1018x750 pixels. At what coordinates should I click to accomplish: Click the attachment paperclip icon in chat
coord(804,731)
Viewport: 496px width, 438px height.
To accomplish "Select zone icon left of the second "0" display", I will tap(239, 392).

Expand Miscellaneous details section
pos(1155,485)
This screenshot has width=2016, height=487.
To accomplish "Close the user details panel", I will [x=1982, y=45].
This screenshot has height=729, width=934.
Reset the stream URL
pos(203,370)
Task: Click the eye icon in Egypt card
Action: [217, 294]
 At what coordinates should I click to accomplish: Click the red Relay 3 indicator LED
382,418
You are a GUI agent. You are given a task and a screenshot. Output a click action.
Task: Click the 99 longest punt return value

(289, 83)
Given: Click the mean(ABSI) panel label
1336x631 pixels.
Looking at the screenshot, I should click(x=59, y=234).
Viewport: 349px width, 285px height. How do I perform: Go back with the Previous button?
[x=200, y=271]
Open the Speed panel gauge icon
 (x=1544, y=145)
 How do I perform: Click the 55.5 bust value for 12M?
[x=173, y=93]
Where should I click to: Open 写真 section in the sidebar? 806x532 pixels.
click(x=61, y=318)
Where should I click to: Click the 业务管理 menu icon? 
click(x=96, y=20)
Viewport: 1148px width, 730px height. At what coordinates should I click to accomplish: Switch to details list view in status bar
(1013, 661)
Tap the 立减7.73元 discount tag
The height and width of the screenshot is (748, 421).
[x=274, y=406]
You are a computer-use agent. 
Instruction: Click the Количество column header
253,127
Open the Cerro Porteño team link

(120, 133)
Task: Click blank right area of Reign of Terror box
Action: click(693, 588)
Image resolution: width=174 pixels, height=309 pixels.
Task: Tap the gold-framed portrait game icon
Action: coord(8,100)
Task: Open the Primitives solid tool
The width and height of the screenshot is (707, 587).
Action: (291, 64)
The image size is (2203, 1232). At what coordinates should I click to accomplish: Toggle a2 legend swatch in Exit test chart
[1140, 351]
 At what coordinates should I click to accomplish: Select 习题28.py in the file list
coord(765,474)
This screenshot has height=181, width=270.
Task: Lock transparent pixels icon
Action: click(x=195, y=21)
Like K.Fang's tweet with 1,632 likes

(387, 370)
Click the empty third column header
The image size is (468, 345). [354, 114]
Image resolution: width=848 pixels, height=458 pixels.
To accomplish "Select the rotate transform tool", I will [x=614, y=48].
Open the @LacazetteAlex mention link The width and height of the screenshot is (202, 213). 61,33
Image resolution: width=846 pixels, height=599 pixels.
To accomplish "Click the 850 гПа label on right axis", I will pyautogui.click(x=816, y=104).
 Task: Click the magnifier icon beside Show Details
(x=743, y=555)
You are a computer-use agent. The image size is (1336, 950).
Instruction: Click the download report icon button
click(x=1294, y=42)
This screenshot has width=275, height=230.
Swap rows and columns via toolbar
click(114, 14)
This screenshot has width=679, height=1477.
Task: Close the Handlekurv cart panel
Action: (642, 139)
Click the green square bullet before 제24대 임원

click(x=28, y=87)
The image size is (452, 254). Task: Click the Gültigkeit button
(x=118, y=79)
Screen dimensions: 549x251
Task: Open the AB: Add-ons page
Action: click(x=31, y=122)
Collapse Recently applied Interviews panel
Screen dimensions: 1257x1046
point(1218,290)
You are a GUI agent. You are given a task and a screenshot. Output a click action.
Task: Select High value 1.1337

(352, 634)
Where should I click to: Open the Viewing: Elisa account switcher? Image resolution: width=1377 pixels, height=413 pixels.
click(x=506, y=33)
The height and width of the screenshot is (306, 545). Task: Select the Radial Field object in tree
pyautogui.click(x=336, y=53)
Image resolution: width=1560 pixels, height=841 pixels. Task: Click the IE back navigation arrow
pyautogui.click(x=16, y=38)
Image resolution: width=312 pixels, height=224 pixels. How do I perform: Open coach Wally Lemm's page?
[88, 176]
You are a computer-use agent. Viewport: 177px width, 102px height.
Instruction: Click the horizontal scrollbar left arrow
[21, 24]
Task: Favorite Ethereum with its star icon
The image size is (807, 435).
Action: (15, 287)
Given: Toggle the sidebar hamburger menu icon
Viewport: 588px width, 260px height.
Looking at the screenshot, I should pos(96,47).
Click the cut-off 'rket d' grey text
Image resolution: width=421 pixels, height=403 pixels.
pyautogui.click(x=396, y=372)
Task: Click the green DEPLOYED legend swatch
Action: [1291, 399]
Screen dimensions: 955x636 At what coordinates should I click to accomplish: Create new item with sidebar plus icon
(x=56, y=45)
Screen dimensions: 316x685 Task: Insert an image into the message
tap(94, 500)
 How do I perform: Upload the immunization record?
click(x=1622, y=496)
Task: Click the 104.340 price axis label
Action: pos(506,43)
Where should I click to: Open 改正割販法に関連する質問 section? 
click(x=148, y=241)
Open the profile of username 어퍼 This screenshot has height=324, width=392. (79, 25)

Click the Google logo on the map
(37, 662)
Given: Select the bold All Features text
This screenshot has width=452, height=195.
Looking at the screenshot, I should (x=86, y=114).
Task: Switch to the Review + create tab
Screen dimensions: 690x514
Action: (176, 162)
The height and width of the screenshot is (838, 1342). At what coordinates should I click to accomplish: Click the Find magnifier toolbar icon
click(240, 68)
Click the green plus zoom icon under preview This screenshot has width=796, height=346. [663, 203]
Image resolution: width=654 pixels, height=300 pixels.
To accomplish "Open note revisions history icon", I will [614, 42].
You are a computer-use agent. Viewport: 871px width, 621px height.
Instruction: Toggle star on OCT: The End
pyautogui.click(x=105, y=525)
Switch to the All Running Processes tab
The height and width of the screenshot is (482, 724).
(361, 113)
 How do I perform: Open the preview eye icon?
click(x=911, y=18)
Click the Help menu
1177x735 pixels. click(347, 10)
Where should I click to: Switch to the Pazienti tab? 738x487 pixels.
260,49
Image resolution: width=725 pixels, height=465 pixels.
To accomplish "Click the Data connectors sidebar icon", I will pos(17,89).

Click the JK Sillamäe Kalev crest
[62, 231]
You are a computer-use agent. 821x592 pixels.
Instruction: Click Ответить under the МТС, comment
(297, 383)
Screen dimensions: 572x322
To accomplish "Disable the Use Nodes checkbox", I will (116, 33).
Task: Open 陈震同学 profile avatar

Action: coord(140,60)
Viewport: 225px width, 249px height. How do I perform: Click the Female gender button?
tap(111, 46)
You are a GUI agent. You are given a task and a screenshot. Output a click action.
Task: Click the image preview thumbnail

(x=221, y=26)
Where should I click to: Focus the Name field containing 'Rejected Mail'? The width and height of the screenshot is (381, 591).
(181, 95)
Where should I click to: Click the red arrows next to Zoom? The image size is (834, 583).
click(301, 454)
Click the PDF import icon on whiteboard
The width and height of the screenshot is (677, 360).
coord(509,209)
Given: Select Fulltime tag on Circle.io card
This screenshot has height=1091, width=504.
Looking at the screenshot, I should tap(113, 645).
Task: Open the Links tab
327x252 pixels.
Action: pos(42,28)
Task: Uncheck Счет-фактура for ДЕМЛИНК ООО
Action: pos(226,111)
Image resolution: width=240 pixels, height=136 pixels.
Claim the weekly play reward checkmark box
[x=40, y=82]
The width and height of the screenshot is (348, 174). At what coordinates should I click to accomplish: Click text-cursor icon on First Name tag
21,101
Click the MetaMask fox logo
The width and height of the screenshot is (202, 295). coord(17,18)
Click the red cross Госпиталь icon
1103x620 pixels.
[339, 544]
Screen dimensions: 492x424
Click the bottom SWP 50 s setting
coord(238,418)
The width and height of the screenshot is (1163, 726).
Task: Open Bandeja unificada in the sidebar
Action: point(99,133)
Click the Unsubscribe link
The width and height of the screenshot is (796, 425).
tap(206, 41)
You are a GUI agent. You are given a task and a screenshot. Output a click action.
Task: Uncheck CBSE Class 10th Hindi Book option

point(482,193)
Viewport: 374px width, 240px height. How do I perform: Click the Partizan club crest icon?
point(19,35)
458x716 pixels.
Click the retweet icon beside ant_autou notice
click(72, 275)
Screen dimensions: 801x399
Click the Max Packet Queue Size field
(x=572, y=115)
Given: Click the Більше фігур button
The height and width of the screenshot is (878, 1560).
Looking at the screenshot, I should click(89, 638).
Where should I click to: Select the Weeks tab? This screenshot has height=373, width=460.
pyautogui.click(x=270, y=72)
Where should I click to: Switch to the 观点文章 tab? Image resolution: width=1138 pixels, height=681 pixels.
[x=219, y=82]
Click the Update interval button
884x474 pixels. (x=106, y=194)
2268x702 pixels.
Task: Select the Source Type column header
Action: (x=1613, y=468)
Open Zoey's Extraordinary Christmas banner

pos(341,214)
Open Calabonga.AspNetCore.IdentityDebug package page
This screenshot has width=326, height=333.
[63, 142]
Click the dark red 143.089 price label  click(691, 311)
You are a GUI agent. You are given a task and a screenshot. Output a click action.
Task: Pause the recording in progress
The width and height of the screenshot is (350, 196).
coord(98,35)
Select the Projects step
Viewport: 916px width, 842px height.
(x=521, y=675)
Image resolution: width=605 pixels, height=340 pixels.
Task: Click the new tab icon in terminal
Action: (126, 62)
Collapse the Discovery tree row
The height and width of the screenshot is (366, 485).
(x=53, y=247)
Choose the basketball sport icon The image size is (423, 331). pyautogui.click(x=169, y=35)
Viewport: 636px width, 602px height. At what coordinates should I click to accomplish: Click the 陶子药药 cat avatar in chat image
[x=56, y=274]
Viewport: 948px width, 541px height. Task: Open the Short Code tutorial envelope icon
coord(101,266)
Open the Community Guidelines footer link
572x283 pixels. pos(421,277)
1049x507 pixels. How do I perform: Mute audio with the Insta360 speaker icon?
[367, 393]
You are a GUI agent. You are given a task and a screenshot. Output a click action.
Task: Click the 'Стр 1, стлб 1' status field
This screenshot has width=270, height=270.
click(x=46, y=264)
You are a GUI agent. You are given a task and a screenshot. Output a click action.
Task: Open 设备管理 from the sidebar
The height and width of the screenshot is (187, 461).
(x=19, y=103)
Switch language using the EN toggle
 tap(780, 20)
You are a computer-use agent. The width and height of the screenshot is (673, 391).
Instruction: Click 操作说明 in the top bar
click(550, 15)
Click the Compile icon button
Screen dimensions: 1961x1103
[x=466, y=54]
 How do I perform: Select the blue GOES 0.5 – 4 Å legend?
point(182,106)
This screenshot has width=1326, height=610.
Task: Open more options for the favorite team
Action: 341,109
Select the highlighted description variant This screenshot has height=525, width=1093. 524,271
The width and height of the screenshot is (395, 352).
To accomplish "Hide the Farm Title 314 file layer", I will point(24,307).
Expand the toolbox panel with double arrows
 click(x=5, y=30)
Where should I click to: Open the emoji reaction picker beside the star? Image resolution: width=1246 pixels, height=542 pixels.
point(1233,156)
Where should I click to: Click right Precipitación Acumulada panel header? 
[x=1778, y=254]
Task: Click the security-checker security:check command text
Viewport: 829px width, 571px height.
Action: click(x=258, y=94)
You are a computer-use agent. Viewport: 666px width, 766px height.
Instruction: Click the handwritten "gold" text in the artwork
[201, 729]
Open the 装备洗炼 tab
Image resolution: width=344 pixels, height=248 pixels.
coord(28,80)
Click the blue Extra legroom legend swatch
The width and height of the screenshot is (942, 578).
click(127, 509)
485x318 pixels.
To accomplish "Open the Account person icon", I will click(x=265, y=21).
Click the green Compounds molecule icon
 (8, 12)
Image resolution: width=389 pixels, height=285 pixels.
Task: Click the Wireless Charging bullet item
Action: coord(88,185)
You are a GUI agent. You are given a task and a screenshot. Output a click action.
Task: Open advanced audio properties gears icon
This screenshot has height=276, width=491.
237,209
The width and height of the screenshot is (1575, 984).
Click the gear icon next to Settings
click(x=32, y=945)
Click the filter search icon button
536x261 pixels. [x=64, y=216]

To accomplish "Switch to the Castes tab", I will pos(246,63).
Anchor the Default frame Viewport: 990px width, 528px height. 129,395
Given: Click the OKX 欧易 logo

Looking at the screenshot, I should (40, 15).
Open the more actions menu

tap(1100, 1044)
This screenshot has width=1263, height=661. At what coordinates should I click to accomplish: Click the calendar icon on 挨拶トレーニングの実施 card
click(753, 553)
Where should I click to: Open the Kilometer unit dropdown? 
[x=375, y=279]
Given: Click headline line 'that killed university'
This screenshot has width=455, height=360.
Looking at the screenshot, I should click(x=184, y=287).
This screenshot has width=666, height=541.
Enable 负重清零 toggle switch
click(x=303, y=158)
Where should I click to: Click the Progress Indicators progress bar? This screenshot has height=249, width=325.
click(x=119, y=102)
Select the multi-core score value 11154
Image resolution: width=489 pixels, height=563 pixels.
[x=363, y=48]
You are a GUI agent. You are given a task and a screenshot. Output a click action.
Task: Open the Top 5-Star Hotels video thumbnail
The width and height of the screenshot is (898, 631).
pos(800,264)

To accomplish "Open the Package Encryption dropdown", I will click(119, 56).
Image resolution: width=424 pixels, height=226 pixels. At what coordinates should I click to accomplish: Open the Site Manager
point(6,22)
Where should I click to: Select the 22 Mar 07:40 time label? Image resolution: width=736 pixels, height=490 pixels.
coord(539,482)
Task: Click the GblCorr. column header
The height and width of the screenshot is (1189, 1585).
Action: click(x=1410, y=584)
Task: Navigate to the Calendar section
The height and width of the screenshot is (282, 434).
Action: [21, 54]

• **SET EXERCISE**: Convert everything in the material from the line containing "Given: Click the Більше фігур button" down to the line containing "Click the dark", both included, into a Markdown table with columns Row and Line. Skip blank lines.

• **THE COMPLETED TASK**:
| Row | Line |
|---|---|
| 1 | Given: Click the Більше фігур button |
| 2 | The height and width of the screenshot is (878, 1560). |
| 3 | Looking at the screenshot, I should click(89, 638). |
| 4 | Where should I click to: Select the Weeks tab? This screenshot has height=373, width=460. |
| 5 | pyautogui.click(x=270, y=72) |
| 6 | Where should I click to: Switch to the 观点文章 tab? Image resolution: width=1138 pixels, height=681 pixels. |
| 7 | [x=219, y=82] |
| 8 | Click the Update interval button |
| 9 | 884x474 pixels. (x=106, y=194) |
| 10 | 2268x702 pixels. |
| 11 | Task: Select the Source Type column header |
| 12 | Action: (x=1613, y=468) |
| 13 | Open Zoey's Extraordinary Christmas banner |
| 14 | pos(341,214) |
| 15 | Open Calabonga.AspNetCore.IdentityDebug package page |
| 16 | This screenshot has width=326, height=333. |
| 17 | [63, 142] |
| 18 | Click the dark red 143.089 price label  click(691, 311) |